III Edición

Curso 2006 - 2007

Alejandro Quintana

¡Se busca!

Irene Tor Carroggio, 15 años

                 Colegio Canigó (Barcelona)  

    Hacía ya unos dos meses que no veía al abuelo Antonio. Al principio no me di cuenta, todo parecía normal, pero aquel domingo no estaba en la comida familiar, nadie tomó una copita de anís ni criticó el peinado de mi madre. ¿Dónde estaba el abuelo? La comida transcurrió tranquila, interrumpida de vez en cuando por algún sollozo de la abuela, que me miraba y decía: “Y a éste, pobrecito... ¿Cómo se lo diremos? ¡Qué pena...! ¡Qué desgracia...!”

    Pregunté por él, pero mi madre buscó rápidamente un cigarro, lo encendió nerviosa y me dijo que me fuese a jugar y que dejase a los mayores. Volví a preguntar por él dos días más tarde, cuando vi que la abuela recogía sus cosas y las guardaba en un baúl. Entre sollozo y sollozo, preguntaba por qué se lo había llevado y pedía que también se la llevase a ella, que sin el abuelo ya nada tenía sentido. Al verme, dijo:

    -Niño, sal de aquí. Vete a la cocina y dile a la Juana que te dé pan con chocolate. ¡Y súbete esos calcetines!

    Me fijé en aquella anciana desolada, sola pese a tener la sala de estar repleta de coronas de flores y de gente pendiente de ella. Vestida de riguroso negro, mi abuela recuerda a esas viejitas que todavía van a la iglesia con la mantilla negra y el misal en latín. Nunca fue cariñosa. El abuelo Antonio era el que me contaba los cuentos y el que me arropaba por las noches mientras ella se encargaba de recordarme que me lavase los dientes y que no me mordiese las uñas.

    No lo entendía; no la entendía. Parecía querer culpar a alguien por la desaparición del abuelo, a una tal señora meningitis… Le pregunté a mamá por aquella misteriosa mujer y se rió un poco, hasta que debió acordarse de que estaba de luto y calló de repente.

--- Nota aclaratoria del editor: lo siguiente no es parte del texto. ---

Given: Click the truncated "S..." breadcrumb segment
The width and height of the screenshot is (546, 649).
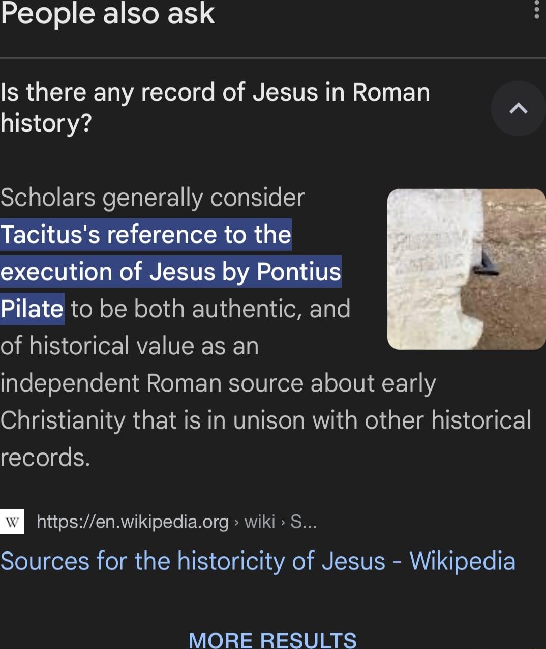Looking at the screenshot, I should (x=303, y=522).
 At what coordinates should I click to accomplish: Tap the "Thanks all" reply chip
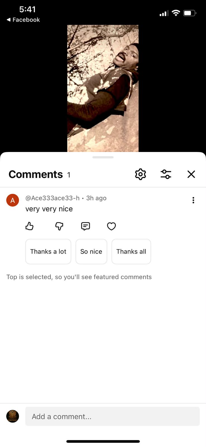pos(131,251)
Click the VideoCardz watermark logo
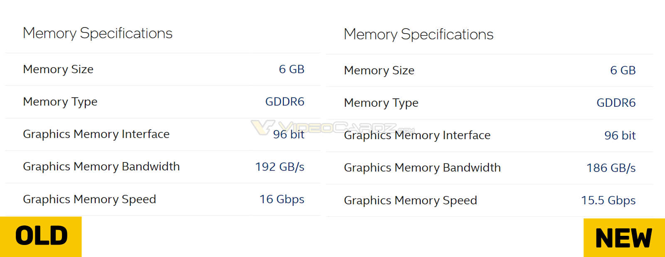Image resolution: width=665 pixels, height=257 pixels. pyautogui.click(x=333, y=127)
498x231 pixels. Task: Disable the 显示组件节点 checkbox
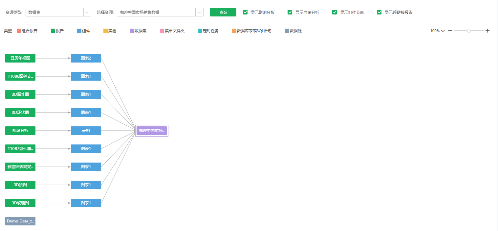pos(335,12)
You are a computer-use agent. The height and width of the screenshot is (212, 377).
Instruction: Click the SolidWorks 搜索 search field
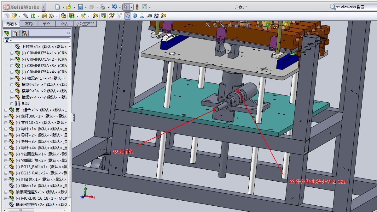pyautogui.click(x=356, y=7)
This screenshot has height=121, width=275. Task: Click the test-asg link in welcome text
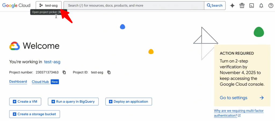(x=52, y=62)
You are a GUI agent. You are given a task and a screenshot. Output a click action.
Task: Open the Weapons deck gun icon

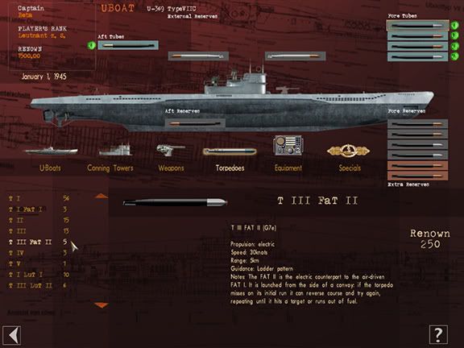[170, 150]
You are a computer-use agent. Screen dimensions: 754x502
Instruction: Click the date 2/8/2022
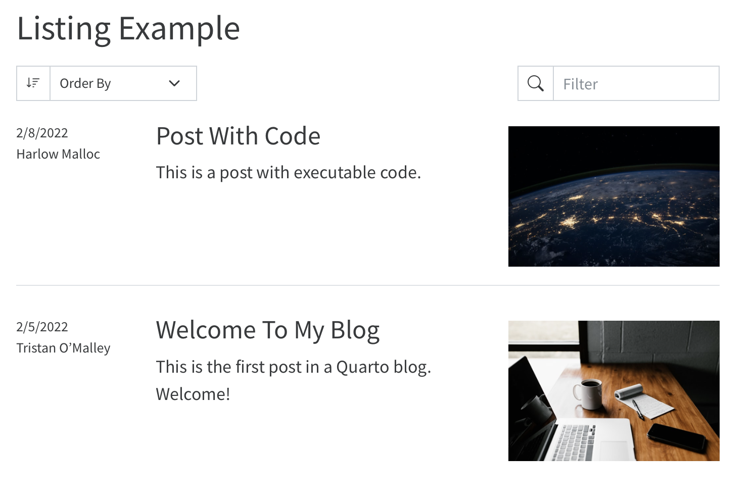click(42, 132)
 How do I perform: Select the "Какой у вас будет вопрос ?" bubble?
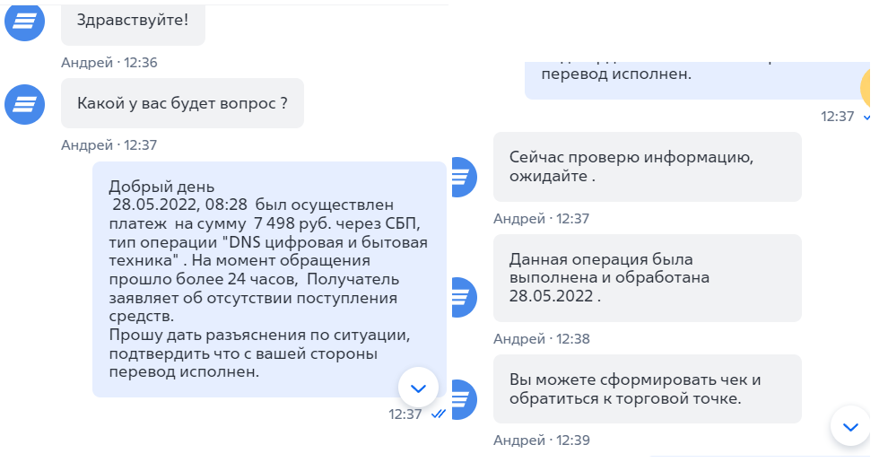(182, 103)
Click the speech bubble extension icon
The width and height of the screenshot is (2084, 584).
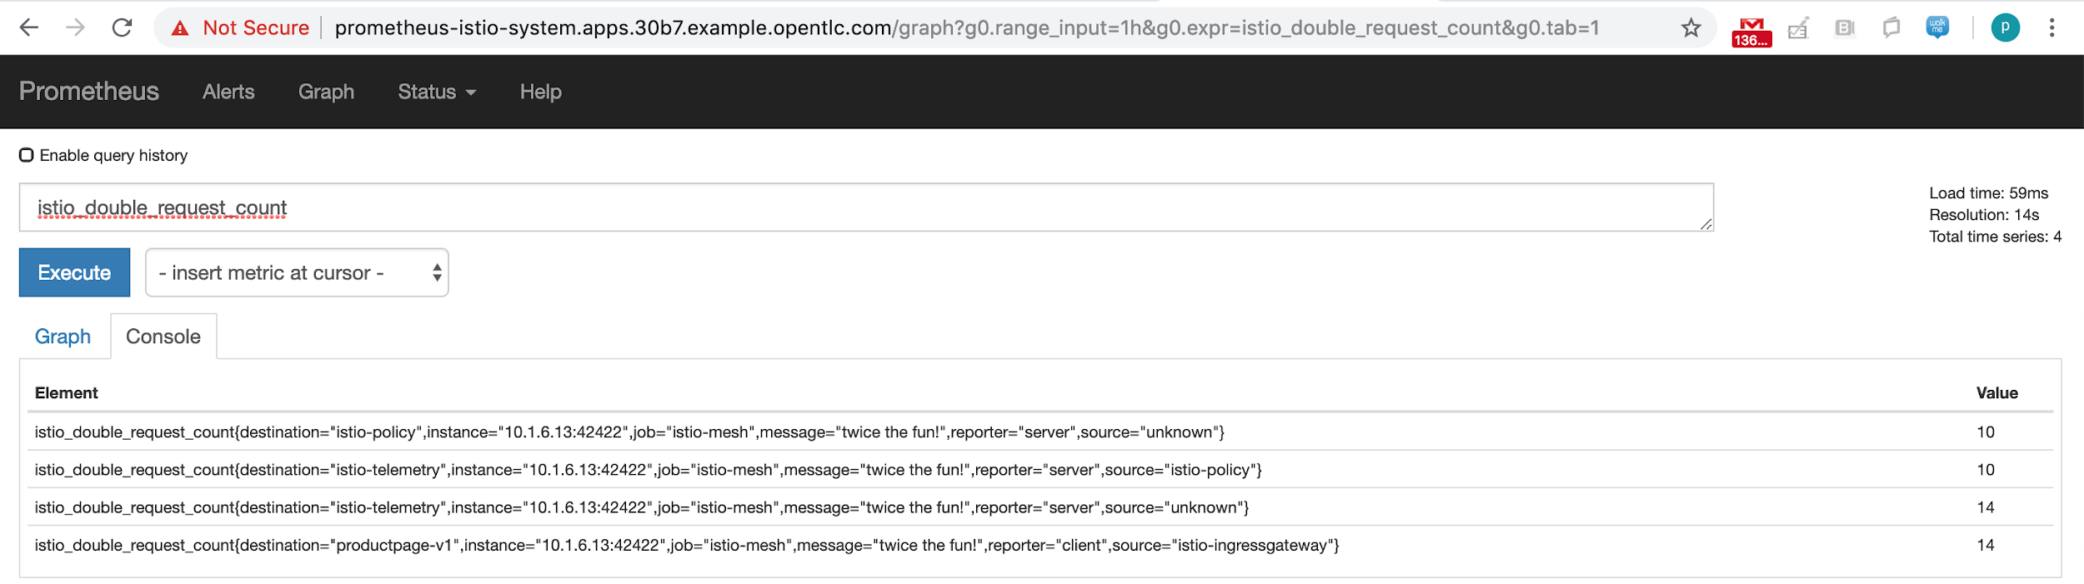pyautogui.click(x=1891, y=28)
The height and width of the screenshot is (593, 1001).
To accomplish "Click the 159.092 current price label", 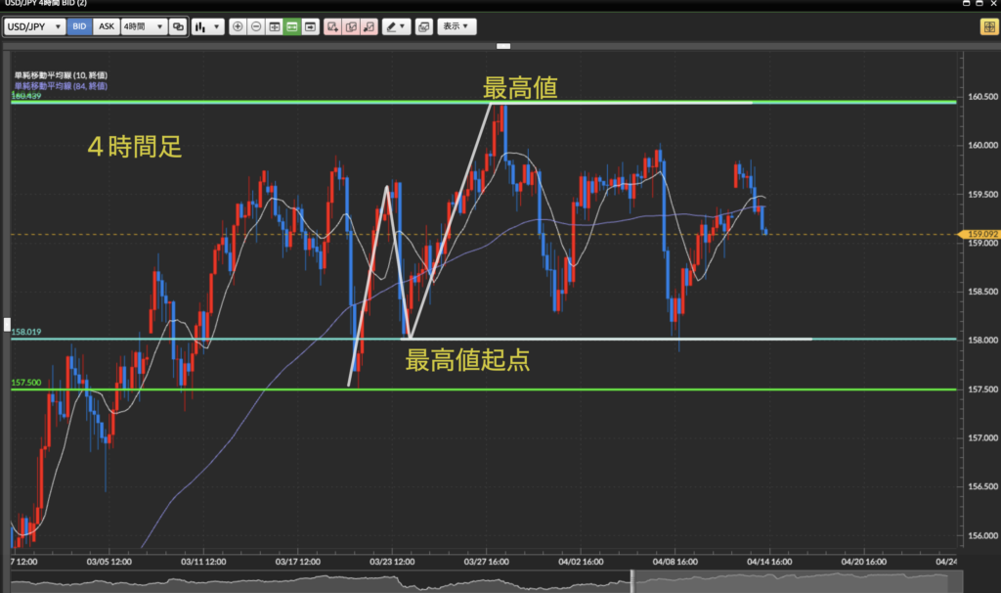I will [980, 234].
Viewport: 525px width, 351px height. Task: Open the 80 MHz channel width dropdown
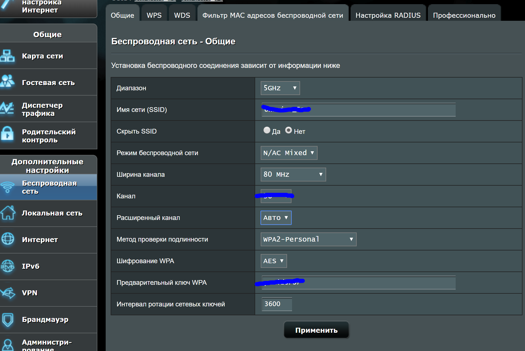tap(293, 175)
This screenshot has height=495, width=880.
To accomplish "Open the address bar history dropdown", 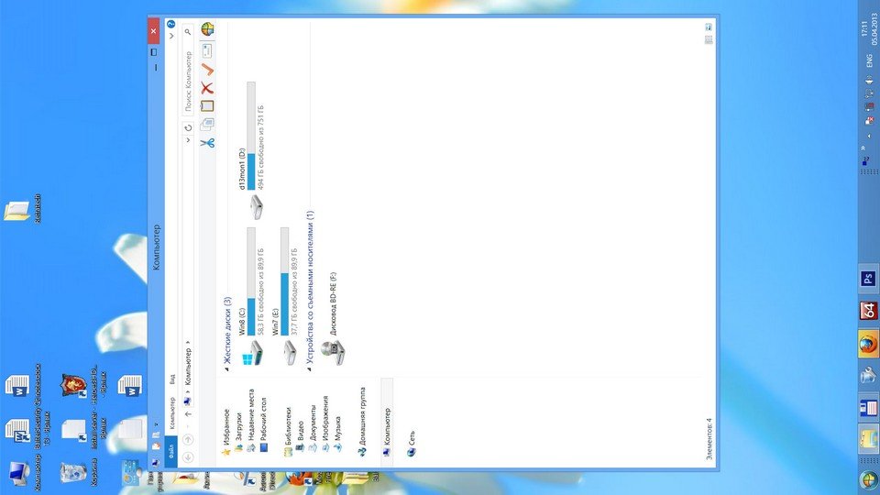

Me dijo que nada de mujeres, y que no dijese nada de esto a la abuela, que se enfadaría y que dejase ya de hablar del abuelo, que no volvería.

    Pero yo no podía parar. Al abuelo no le gustaría volver y encontrarse con semejante estampa: su mujer e hijas de negro, su yerno de un gris dudoso y el gato de blanco. Bueno, el gato siempre lo fue: era lo único que no había cambiado. Bolita era blanco como la nieve que olía el abuelo el primer día que nevaba, porque decía que si la nieve caía del cielo, tenía que oler a él. La casa tampoco estaba igual: ya nadie daba cuerda al reloj ni se atrevía a replicar a la abuela. Ya nadie cantaba habaneras ni miraba las estrellas echado en la hierba.

    Me llamo Hugo y busco un hombre que se llama Antonio y tiene muchos, muchos años. Sonríe a todas horas y le encanta el estofado de mi abuela. Si alguien le ha visto, que le digan que vuelva, que tiene que cambiar la bombilla a una lámpara, que le debe dos euros al quiosquero, que… Que le digan que estoy triste sin él.